E o que a aconteceu com a ADPF?
Foi extinta, nos termos do art. 487IIIb, do CPC:
Art. 487. Haverá resolução de mérito quando o juiz: (...) III - homologar: (...) b) a transação;
Apesar de a resolução da ADPF ter sido com resolução do mérito, ressalte-se, mais uma vez, que o STF, ao homologar o acordo, não concordou com nenhuma das teses jurídicas defendidas pelas partes no processo, ou seja, não disse que os poupadores ou que os bancos tinham razão.
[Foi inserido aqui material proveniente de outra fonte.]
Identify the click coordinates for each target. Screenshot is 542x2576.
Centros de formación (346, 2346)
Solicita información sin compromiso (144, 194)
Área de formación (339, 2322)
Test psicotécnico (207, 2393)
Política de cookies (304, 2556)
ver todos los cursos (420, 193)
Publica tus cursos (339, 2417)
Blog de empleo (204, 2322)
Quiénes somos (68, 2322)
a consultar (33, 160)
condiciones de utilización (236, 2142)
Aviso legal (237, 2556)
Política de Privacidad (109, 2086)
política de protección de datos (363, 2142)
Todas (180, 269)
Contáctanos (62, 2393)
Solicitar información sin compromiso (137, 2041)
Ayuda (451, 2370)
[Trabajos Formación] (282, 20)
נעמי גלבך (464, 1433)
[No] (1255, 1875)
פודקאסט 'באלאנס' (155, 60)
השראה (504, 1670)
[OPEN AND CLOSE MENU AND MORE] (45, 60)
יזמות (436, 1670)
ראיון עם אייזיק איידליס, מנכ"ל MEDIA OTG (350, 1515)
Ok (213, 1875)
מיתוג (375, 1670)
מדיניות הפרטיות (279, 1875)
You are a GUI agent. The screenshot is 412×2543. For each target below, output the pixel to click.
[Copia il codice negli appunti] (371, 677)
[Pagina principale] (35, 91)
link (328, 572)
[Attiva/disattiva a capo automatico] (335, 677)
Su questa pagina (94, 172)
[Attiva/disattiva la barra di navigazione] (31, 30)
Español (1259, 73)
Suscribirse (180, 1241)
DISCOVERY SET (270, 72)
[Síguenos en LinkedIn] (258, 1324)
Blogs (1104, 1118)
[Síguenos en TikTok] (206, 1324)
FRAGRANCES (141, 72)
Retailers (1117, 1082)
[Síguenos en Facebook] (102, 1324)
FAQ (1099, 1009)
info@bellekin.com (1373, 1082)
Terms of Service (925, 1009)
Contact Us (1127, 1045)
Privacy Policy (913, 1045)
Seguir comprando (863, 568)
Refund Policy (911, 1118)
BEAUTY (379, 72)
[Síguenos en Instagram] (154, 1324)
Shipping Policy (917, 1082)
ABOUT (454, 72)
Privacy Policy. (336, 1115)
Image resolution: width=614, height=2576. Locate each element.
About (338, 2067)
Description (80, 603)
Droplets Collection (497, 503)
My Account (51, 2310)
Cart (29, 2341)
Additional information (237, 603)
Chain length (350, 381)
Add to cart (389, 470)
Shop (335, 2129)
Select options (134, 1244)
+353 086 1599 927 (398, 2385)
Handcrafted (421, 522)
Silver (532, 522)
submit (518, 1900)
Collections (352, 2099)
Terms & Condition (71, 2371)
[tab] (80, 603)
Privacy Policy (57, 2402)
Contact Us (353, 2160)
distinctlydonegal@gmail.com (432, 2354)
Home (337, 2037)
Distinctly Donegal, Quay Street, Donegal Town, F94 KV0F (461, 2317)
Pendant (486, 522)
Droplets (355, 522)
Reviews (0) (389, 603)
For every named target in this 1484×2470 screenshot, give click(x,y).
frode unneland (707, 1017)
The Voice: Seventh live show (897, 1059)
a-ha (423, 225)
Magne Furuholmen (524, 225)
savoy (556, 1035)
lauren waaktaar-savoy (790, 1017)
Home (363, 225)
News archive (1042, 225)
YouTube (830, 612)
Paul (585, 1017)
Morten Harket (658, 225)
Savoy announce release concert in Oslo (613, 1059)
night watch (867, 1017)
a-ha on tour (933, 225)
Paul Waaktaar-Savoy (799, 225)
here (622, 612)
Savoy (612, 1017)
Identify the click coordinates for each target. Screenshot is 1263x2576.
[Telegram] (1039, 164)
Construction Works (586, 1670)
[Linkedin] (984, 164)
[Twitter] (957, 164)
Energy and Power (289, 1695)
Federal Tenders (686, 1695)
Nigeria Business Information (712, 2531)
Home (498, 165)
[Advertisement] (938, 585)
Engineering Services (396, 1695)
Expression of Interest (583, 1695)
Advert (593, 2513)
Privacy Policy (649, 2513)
Isso não foi analisado na homologação do acordo.
Existe previsão legal de que as associações autoras de ações civis públicas possam fazer transação nessas ações?
NÃO. A Lei nº 7.347/85 (Lei da Ação Civil Pública) prevê que os órgãos públicos podem fazer acordos nas ações civis públicas em curso, não mencionando as associações privadas.
Art. 5º (...) § 6º Os órgãos públicos legitimados poderão tomar dos interessados compromisso de ajustamento de sua conduta às exigências legais, mediante cominações, que terá eficácia de título executivo extrajudicial.
Mesmo sem previsão legal as associações privadas podem transacionar em ações civis públicas
O STF afirmou que, mesmo sem previsão normativa expressa, as associações privadas também podem fazer acordos nas ações coletivas. Assim, a ausência de disposição normativa expressa no que concerne a associações privadas não afasta a viabilidade do acordo. Isso porque a existência de previsão explícita unicamente quanto aos entes públicos diz respeito ao fato de que somente podem fazer o que a lei determina, ao passo que aos entes privados é dado fazer tudo que a lei não proíbe. Para o Min. Ricardo Lewandoswki, “não faria sentido prever um modelo que autoriza a justiciabilidade privada de direitos e, simultaneamente, deixar de conferir aos entes privados as mais comezinhas faculdades processuais, tais como a de firmar acordos.”